__INSTRUCTION 1__
Update the rows from the line with "English (75, 35)" up to and including the line with "Tools [button] (254, 11)", replacing "Tools" with "Utilities" and leaving everything else in them unchanged.

__QUOTED TEXT__

++++++++

These analysis instruments arrive on the market at such a rate that it becomes difficult to control all the analysis parameters. The majority of them use sourve having energies higher than X-rays, in particular neutrons, electrons and synchroton radiation. Moreover, many ancient optical techniques in the visible spectrum, were completely renewed by the use of coherent sources (laser). Laser are also used for plasma formation, surface layers ablation, or in molecular spectroscopy (Raman effect).
Beam particles (electrons, ions, protons) based analysis devices
Bombardment of a polished mineral surface by an electron beam leads to the emission of secondary X-rays characteristic of the chemical elements constituting the mineral. Thus it becomes possible to analyse in a specific (few square microns analysed areas) and non-destructive way inside any mineral phase the composition variations with an extremely fine resolution (exsolutions, crystalline defects agregates), even any unknown phase observed under the electron microscope can then be determined (solid inclusions or zoning in minerals). The analysis instrument can be optimised, either for the element analysis (electron microprobe), or to complement the observation at very high magnification (electron scanning microscopes equipped with an to energy dispersion analysis system = EDS). The most recent precision analysis devices are highly automated and sensitive (limit of detection reaching p.p.m. for a large majority of the natural elements.
However, a certain number of parameters cannot be analysed:
- the oxidation degree for elements having various valences (e.g. : Fe2+ and Fe3+),
- isotopes,
- most of the volatile elements,
- elements lighter than boron or beryllium.

++++++++

__INSTRUCTION 2__
Write out the text on analysis instruments from "However, a certain" up to and including "boron or beryllium.".

__Data extracted from a collection__
++++++++

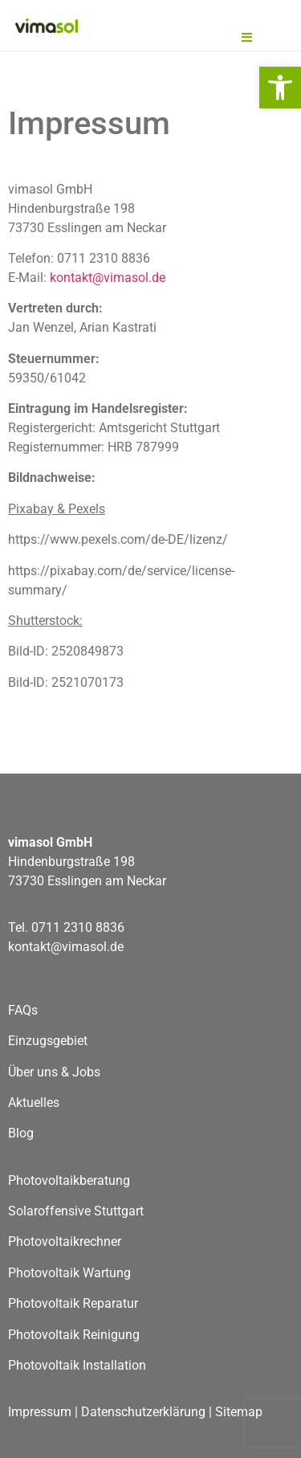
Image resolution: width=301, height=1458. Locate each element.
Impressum (39, 1411)
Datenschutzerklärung (143, 1411)
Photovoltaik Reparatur (73, 1303)
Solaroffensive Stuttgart (76, 1211)
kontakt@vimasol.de (107, 277)
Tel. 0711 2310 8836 (66, 927)
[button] (280, 87)
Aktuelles (33, 1102)
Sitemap (238, 1411)
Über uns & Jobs (54, 1072)
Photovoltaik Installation (77, 1365)
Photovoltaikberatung (70, 1180)
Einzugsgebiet (47, 1040)
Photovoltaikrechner (64, 1241)
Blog (21, 1133)
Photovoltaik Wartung (69, 1272)
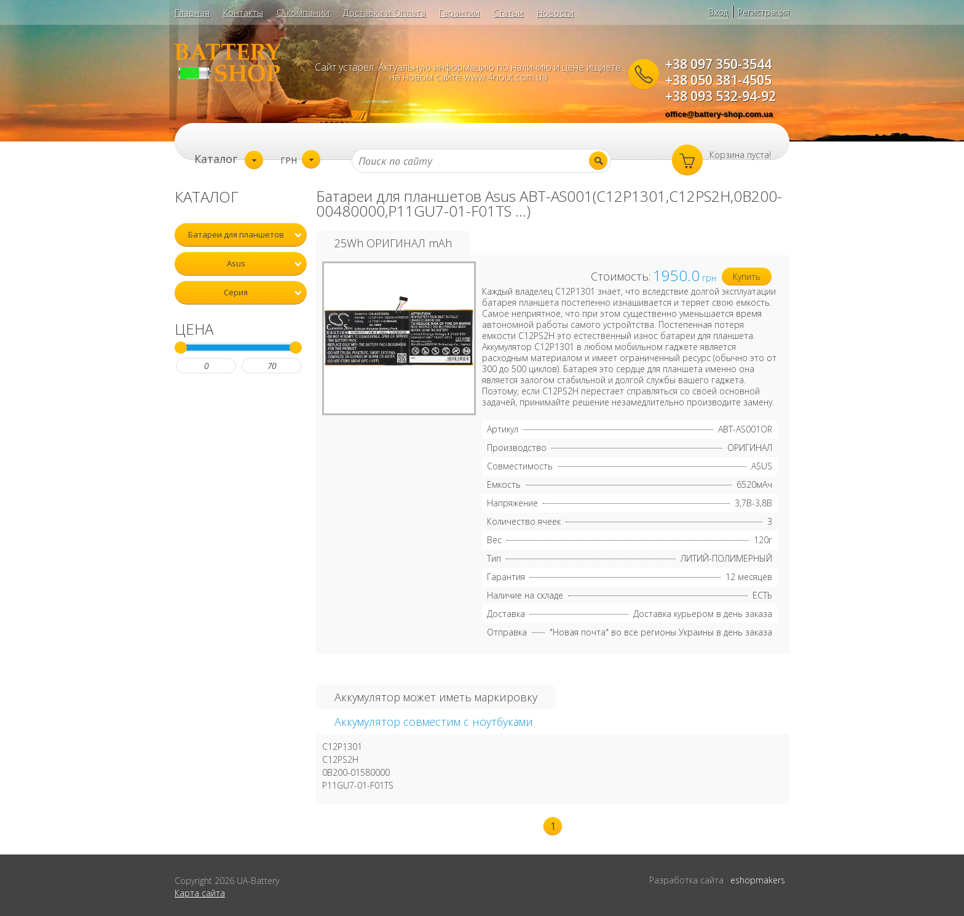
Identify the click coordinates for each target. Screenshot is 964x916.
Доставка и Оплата (384, 12)
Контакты (243, 12)
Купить (747, 276)
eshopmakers (757, 880)
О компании (303, 12)
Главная (192, 12)
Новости (555, 12)
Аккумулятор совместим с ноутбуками (433, 721)
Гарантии (459, 12)
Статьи (508, 12)
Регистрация (763, 12)
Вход (718, 12)
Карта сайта (200, 893)
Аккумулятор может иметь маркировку (435, 697)
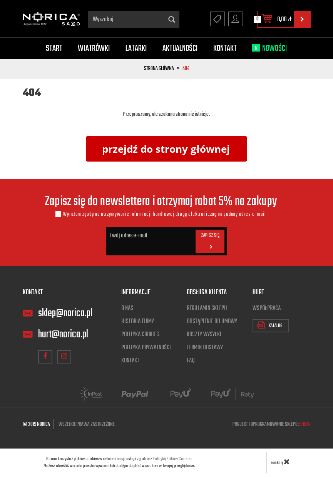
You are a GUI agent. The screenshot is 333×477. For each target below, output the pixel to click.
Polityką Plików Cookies (172, 458)
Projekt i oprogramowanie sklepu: (272, 424)
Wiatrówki (94, 48)
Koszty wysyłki (204, 334)
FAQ (190, 361)
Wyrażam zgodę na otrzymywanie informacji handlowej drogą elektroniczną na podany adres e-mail (164, 214)
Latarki (136, 48)
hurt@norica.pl (63, 334)
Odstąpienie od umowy (212, 321)
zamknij (280, 462)
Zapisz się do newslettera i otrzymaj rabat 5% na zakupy (161, 202)
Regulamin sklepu (207, 308)
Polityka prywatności (146, 347)
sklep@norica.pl (65, 313)
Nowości (269, 48)
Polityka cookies (140, 334)
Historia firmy (137, 321)
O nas (127, 308)
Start (54, 48)
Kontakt (225, 48)
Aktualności (180, 48)
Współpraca (267, 308)
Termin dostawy (205, 347)
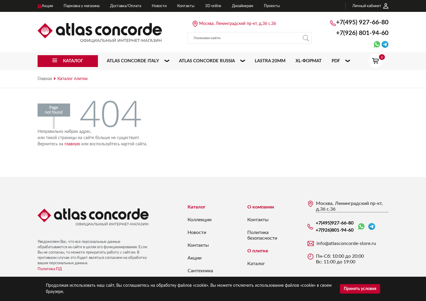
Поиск (305, 38)
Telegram (371, 226)
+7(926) (362, 33)
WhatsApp (361, 227)
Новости (197, 232)
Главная (45, 79)
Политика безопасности (262, 235)
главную (72, 144)
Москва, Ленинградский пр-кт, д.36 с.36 (237, 24)
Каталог (197, 207)
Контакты (198, 245)
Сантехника (200, 270)
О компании (260, 207)
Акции (194, 258)
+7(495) (362, 22)
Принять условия (360, 289)
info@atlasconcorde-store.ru (346, 243)
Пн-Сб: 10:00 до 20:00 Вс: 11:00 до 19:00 (340, 259)
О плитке (257, 251)
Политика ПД (50, 269)
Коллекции (200, 219)
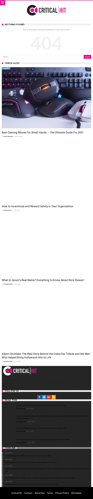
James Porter (8, 210)
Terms (50, 493)
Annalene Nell (8, 284)
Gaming (6, 68)
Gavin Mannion (8, 136)
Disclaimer (76, 493)
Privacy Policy (62, 493)
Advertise (40, 493)
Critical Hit (16, 493)
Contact (28, 493)
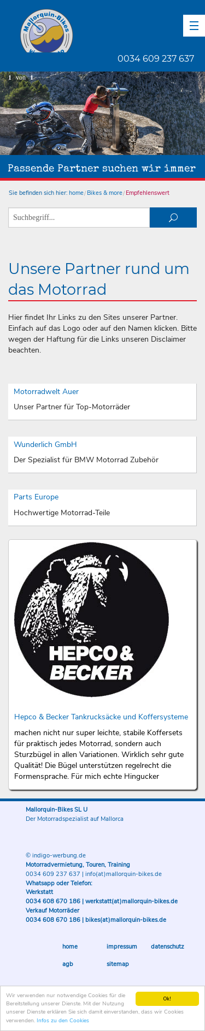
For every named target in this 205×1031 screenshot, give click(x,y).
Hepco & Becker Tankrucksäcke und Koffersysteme (101, 717)
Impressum (122, 947)
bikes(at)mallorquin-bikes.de (125, 920)
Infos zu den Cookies (63, 1021)
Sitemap (118, 964)
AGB (67, 964)
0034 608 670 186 (53, 901)
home (76, 193)
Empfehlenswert (147, 193)
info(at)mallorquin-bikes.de (123, 874)
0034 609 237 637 (156, 58)
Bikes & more (104, 193)
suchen (173, 217)
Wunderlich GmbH (45, 444)
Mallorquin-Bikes (110, 30)
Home (70, 947)
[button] (194, 26)
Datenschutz (167, 947)
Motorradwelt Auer (46, 391)
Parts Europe (36, 497)
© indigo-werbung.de (56, 855)
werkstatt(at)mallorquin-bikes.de (131, 901)
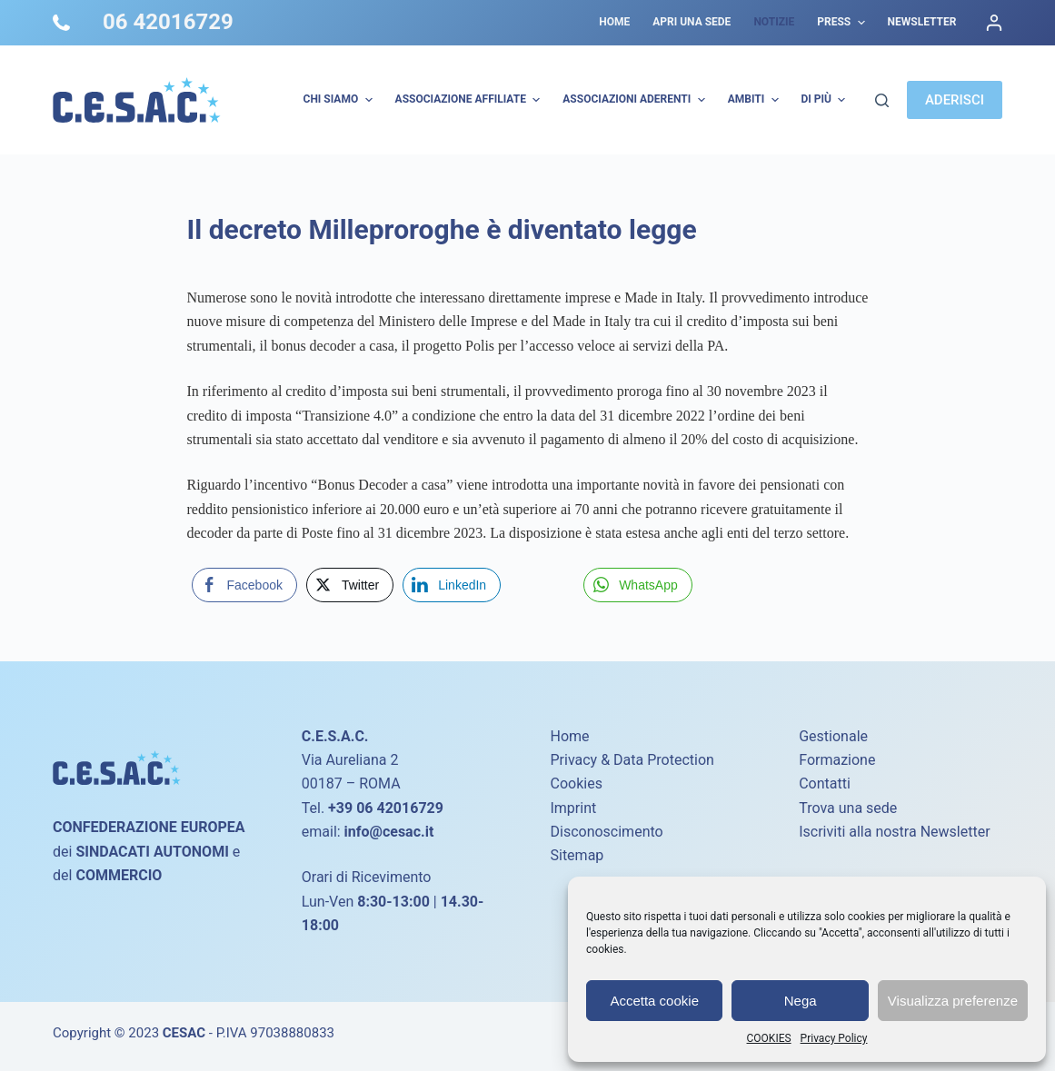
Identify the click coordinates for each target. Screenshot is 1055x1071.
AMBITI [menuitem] (755, 100)
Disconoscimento (606, 831)
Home (569, 736)
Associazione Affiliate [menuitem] (470, 100)
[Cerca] (882, 100)
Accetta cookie (654, 1000)
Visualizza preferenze (953, 1000)
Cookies (576, 783)
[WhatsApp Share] (637, 585)
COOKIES (769, 1038)
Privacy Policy (834, 1038)
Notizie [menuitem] (773, 21)
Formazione (837, 760)
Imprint (573, 808)
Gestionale (833, 736)
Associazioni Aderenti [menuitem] (635, 100)
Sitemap (576, 855)
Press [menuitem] (843, 23)
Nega (800, 1000)
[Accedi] (994, 23)
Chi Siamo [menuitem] (340, 100)
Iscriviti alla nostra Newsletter (894, 831)
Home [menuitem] (614, 21)
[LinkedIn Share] (452, 585)
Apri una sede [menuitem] (691, 21)
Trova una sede (848, 808)
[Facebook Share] (244, 585)
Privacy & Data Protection (631, 760)
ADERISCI (954, 100)
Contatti (825, 783)
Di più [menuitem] (826, 100)
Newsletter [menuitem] (922, 21)
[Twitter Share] (349, 585)
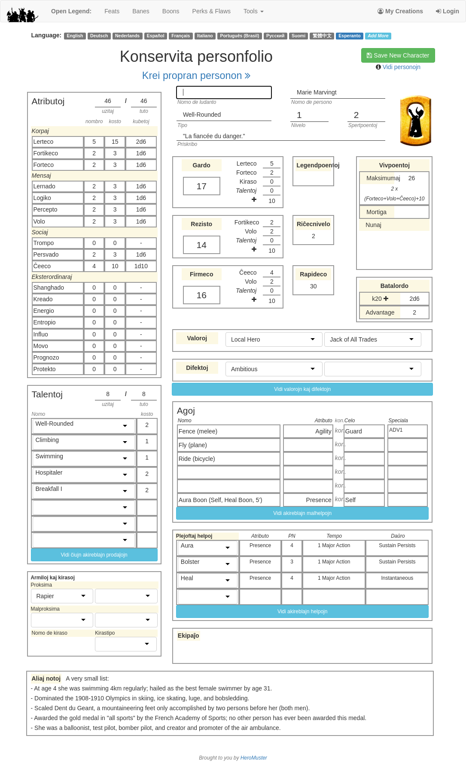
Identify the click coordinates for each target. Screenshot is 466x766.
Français (180, 35)
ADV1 (395, 430)
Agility (323, 431)
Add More (378, 35)
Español (155, 35)
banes (140, 11)
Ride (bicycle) (197, 458)
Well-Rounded (202, 114)
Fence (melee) (198, 431)
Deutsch (99, 35)
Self (350, 500)
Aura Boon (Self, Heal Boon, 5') (220, 500)
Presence (319, 500)
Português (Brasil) (239, 35)
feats (111, 11)
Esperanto (349, 35)
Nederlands (127, 35)
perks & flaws (211, 11)
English (75, 35)
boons (171, 11)
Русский (275, 35)
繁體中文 (322, 35)
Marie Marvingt (317, 92)
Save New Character (398, 55)
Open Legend (71, 11)
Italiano (205, 35)
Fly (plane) (193, 445)
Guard (353, 431)
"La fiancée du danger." (214, 136)
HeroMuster (254, 758)
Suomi (298, 35)
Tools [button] (254, 11)
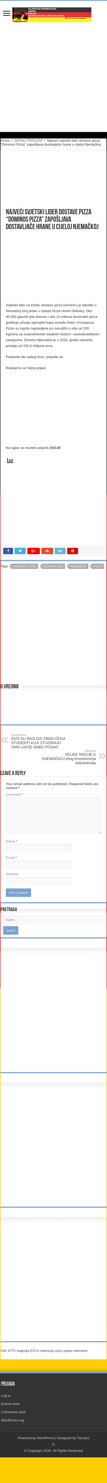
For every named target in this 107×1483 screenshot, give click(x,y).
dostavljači (53, 566)
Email (11, 858)
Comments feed (13, 1412)
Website (12, 874)
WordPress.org (12, 1420)
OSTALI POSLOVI (28, 140)
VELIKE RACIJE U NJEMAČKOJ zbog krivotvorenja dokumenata (68, 757)
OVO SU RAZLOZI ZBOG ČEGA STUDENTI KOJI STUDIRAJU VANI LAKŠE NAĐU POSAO (38, 741)
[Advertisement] (46, 267)
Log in (5, 1396)
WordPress (45, 1438)
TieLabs (83, 1438)
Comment (14, 794)
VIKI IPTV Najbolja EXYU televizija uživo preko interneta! (44, 1351)
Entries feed (10, 1404)
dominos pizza (24, 566)
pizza (98, 566)
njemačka (79, 566)
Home (5, 140)
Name (11, 841)
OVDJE (55, 448)
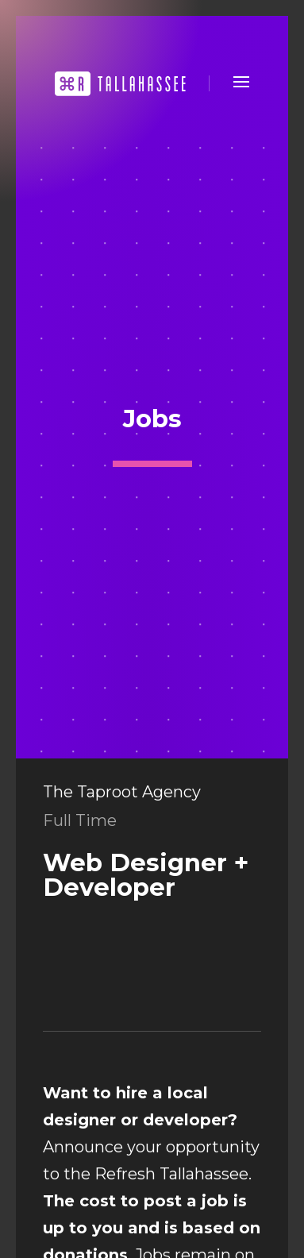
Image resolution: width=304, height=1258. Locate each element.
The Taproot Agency (122, 791)
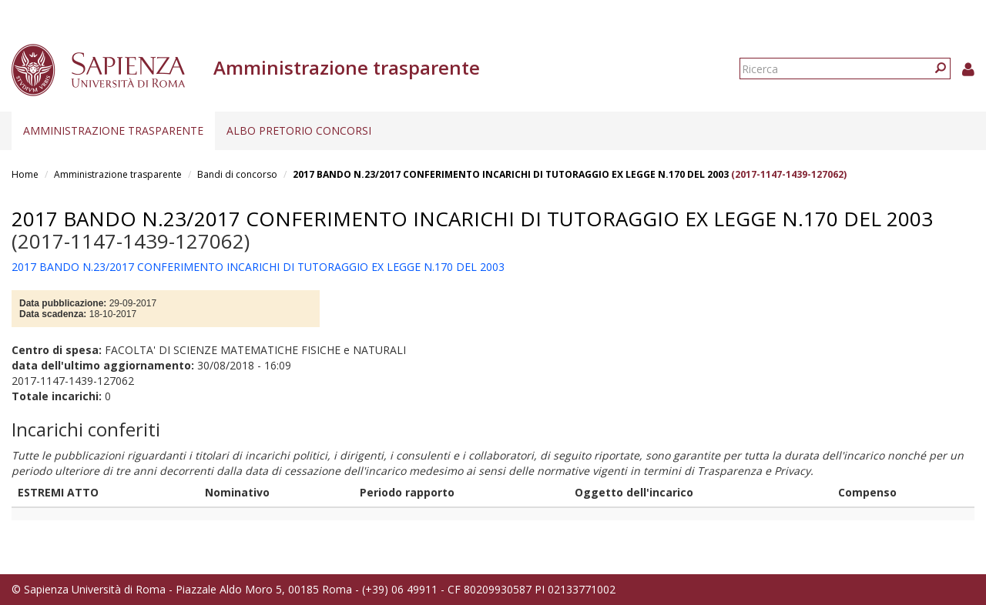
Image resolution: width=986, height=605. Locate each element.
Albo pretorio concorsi (298, 130)
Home (25, 174)
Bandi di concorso (237, 174)
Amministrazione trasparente (113, 130)
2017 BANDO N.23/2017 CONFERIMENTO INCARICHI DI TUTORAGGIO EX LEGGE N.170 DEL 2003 (511, 174)
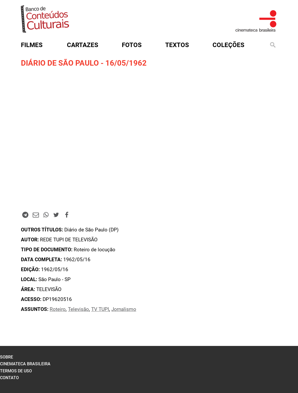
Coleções (228, 45)
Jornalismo (123, 309)
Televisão (78, 309)
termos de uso (16, 370)
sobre (6, 357)
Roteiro (58, 309)
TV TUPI (100, 309)
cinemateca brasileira (25, 363)
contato (9, 377)
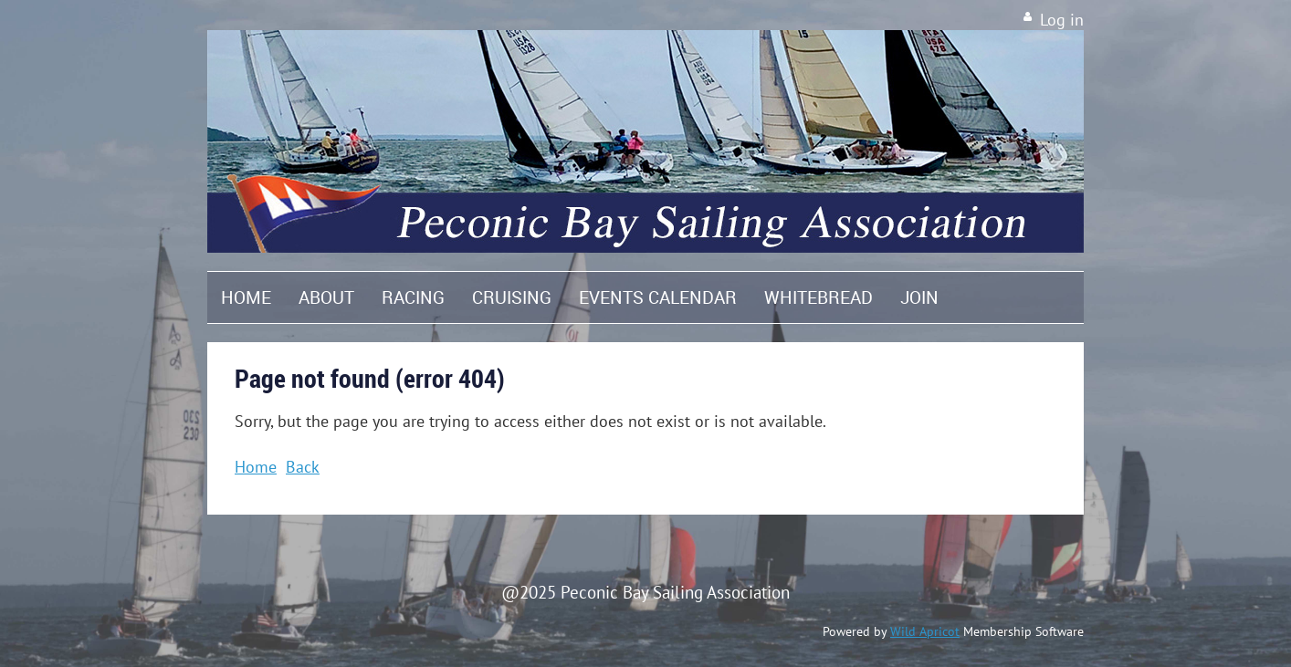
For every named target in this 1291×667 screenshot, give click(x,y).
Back (303, 466)
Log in (1062, 19)
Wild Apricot (925, 631)
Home (256, 466)
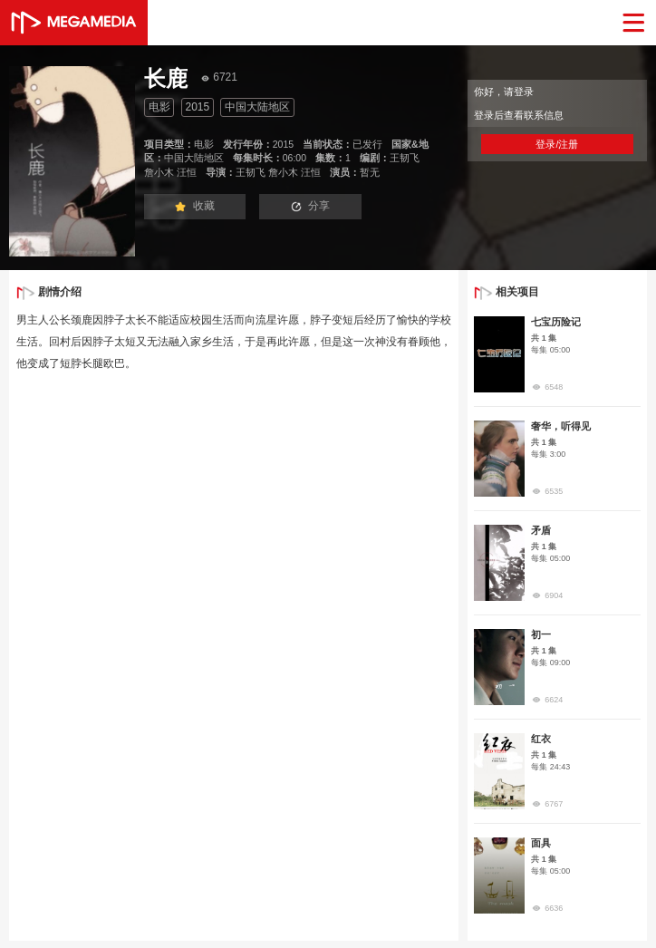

++++++++

__FINISHED ANSWER 1__
English (75, 35)
boons (171, 11)
Русский (275, 35)
繁體中文 (322, 35)
Marie Marvingt (317, 92)
Save New Character (398, 55)
Open Legend (71, 11)
Italiano (205, 35)
Fly (plane) (193, 445)
Guard (353, 431)
"La fiancée du danger." (214, 136)
HeroMuster (254, 758)
Suomi (298, 35)
Utilities [button] (254, 11)

__FINISHED ANSWER 2__
However, a certain number of parameters cannot be analysed:
- the oxidation degree for elements having various valences (e.g. : Fe2+ and Fe3+),
- isotopes,
- most of the volatile elements,
- elements lighter than boron or beryllium.